6. Stability is something you crave over all other things
This means you will find yourself surrounded by people with so called “normal” families. You do this because you sense warmth and completion in such surroundings; a wholesome goodness which you miss in your own life.
7. You are paranoid when you are in a relationship
You will be a questioning wreck, but more often than not, you will never show it in your demeanor. You will keep having second thoughts, not because you fall out of love too easily, but simply because you have seen a strong marriage/relationship (it might not have been strong. It may have been weak from the start but of course you didn’t know) fall apart. This makes the relationship you are in, sloshy, punctuated with needless fight-like episodes.
8. Monogamy seems a dangerous prospect
This is not because of promiscuity; in fact promiscuity is the last thing on your mind. This is simply because the notion that two people can be happy together “forever” is foreign to you. Given how your parents’ relationship failed badly.
9. You are a clingy person
When you make your home in people, you end up holding on to everything and anything you can: memories, false hopes, the smallest of gestures – anything. You keep patting your heart on the back for being brave and keep telling it things will mend themselves.
10. If someone really listens to you, that’s all it takes
When someone truly listens to you and your issues, and provides even a semblance of protection in your worst moments, that’s all it takes for you to love them. You fear abandonment more than anything else in life. When someone provides you a helping hand, you consider it a life-jacket and rely on it to keep from drowning. As a result you have more often than not misread signals from others and been embarrassed because of it.
11. Fights with you are very strange
Because firstly, you have grown up seeing that there always is an easier solution. You are often the root of the fight, but even when you aren’t responsible, you are the one who blames themselves for the fight. More often than not, you are the one feeling terrible and left out. However, you do try to mend things harder than an average person.
12. You equate insanity with love
This is again because of your parents’ relationship with each other. You think love drives people to do things they might regret later. It is because ironically you acknowledge the strength that love can exert on people’s minds. It is very easy to drift off in love and do things that are unnecessary and even harmful. The passions of love are also the subject of dark treatment, for example: Browning’s Porphyria’s Lover deals with similar emotion – how easily love can turn into obsession and murderous psychosis.
13. Expectations
You find solace in love. One can even say, you find your life in love. You expect a lot from relationships. On the flip side, this also forecloses any possibility of flings/short term things as well. When you are in, you are really all in.
14. Things change with you when the novelty ends
After a couple of months, when the so called honeymoon phase is done with, you start noticing small changes and incompatibilities between you and your partner. But then you feel guilty about doing so in the first place and reprimand yourself for it.

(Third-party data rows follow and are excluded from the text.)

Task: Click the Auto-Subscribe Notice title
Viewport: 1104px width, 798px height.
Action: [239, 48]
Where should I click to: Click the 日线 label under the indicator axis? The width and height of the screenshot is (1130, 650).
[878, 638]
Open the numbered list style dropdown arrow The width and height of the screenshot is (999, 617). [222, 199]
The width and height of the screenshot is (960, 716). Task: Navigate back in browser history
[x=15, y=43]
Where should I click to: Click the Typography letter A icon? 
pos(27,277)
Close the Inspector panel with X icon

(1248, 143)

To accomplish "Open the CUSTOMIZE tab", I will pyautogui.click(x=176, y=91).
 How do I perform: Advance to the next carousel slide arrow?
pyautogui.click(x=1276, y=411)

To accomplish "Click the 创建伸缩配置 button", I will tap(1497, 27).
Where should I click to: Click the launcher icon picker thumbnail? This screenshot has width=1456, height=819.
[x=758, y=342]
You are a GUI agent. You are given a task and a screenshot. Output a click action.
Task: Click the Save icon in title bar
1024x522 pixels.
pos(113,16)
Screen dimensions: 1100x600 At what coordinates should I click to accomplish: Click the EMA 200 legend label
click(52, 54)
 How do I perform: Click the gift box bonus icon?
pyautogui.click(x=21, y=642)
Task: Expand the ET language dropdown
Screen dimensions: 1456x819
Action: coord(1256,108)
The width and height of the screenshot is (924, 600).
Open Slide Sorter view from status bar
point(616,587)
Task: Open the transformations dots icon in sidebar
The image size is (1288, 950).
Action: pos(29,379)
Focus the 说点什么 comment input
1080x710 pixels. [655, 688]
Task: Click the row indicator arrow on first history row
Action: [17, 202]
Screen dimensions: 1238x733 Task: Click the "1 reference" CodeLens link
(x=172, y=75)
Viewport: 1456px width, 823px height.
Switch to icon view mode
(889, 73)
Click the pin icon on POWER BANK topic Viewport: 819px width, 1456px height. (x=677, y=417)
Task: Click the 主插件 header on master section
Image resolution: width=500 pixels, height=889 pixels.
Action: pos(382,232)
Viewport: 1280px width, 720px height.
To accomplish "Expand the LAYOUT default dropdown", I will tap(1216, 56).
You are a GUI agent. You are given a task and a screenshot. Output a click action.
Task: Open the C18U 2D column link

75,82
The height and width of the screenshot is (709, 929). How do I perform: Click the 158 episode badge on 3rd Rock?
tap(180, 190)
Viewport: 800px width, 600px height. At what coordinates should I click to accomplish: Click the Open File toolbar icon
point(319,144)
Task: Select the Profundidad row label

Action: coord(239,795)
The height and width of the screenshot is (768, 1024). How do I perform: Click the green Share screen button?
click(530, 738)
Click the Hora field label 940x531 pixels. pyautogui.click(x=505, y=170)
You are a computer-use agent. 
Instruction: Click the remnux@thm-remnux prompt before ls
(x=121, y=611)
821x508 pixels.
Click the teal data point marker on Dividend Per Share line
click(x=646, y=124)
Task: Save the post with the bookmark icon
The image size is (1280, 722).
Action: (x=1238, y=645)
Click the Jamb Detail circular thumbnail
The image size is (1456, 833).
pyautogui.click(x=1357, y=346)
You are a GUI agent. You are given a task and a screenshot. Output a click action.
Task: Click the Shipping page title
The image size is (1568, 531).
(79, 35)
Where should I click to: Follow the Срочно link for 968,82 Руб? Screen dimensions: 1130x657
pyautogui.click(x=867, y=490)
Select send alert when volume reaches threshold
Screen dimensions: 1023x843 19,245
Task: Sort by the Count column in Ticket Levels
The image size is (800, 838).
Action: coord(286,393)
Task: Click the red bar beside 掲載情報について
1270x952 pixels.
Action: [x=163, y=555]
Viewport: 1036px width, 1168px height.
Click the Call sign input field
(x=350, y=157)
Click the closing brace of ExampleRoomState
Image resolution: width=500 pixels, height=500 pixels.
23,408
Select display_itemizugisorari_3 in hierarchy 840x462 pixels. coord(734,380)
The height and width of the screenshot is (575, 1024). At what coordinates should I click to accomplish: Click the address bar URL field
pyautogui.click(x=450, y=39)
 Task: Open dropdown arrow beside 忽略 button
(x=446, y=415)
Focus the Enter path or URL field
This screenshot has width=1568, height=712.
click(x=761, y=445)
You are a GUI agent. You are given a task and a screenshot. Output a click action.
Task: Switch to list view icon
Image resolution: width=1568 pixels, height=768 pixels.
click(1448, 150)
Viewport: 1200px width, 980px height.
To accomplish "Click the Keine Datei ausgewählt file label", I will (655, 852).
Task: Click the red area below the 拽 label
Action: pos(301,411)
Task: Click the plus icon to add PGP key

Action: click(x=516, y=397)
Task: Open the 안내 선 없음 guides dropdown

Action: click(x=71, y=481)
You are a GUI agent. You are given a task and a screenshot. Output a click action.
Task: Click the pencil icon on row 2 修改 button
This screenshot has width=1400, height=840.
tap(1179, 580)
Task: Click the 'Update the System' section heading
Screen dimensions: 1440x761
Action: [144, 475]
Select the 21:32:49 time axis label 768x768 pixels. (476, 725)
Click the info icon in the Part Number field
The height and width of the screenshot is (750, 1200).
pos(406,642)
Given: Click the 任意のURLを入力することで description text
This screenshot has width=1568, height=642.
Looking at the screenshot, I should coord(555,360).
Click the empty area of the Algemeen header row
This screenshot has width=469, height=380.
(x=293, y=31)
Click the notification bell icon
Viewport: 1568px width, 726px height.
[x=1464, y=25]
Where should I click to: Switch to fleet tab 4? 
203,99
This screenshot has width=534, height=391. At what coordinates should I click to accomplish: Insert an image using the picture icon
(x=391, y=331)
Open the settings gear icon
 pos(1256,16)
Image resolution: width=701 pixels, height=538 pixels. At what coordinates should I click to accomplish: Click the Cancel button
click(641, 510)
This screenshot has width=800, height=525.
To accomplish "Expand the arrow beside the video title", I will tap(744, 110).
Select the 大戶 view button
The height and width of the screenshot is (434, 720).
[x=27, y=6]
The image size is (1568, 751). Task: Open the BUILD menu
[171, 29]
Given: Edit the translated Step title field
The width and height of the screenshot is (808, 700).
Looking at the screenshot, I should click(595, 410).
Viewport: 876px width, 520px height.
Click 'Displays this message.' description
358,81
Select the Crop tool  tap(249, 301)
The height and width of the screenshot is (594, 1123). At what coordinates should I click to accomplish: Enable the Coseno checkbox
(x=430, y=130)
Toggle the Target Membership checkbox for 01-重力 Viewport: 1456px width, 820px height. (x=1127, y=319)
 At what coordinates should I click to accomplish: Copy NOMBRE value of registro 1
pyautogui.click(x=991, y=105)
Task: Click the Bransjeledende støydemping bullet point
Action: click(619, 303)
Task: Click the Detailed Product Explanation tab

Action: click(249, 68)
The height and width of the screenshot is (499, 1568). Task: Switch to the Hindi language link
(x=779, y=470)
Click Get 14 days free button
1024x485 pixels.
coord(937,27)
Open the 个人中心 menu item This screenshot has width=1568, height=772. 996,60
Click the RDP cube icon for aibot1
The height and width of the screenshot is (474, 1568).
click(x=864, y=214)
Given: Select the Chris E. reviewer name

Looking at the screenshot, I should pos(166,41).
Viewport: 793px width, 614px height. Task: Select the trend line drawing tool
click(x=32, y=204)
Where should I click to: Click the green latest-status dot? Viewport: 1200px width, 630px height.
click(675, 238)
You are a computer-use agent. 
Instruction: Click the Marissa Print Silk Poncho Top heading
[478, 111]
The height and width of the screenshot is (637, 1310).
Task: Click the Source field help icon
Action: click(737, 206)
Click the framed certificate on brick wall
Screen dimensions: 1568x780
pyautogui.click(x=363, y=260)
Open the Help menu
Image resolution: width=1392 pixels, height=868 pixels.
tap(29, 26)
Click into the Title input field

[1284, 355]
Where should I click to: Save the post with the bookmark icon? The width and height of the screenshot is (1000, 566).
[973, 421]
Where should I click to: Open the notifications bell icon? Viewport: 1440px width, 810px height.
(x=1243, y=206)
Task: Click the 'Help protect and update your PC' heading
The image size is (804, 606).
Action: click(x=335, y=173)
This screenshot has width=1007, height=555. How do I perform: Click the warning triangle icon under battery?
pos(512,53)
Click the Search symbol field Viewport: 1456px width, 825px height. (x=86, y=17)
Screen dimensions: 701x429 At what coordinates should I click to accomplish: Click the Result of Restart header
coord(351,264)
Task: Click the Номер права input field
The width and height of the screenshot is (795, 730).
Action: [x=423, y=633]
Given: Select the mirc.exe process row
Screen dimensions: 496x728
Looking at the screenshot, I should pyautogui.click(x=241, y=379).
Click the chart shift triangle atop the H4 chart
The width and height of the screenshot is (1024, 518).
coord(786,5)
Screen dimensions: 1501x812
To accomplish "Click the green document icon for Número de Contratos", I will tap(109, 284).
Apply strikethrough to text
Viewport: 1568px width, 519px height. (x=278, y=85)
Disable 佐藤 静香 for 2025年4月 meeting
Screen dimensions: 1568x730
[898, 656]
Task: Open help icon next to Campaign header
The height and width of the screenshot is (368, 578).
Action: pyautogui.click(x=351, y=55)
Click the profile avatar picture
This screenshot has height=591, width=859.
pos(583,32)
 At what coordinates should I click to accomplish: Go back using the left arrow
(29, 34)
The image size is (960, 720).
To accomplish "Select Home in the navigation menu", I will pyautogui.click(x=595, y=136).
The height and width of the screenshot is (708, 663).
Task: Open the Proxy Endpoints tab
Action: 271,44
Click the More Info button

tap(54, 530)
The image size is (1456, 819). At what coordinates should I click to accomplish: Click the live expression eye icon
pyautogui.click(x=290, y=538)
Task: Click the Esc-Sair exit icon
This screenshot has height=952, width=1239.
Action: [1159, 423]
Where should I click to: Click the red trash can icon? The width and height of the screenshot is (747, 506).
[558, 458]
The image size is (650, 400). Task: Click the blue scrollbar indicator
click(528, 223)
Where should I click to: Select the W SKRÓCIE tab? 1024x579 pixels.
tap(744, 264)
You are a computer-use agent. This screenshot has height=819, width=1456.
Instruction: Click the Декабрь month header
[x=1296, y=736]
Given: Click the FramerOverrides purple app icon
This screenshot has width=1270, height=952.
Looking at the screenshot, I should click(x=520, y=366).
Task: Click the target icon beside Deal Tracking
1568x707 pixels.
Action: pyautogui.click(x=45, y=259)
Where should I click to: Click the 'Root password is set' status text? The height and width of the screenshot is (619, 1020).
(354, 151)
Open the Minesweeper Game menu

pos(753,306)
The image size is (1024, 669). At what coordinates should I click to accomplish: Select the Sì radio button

15. You forgive in a jiffy
You sometimes forget why you even fought or separated with your partner. But more often than not it’s too late by then. If it was their fault, you end up forgiving them and find reasons to blame yourself for the separation. You yearn for them despite being faultless.
16. Making the move
No matter how deep your love for someone is, you will never be the first to speak out. You will always keep stalling it. I have known people who get drunk to ask their crush out and probably with you it’s the same. Unless there is some serious compulsion, you will never make the move.
In conclusion, it is of the essence that you stop blaming yourself. No relationships are same.
With some diligence and a pinch of dedication, your love might just succeed where your parents’ failed.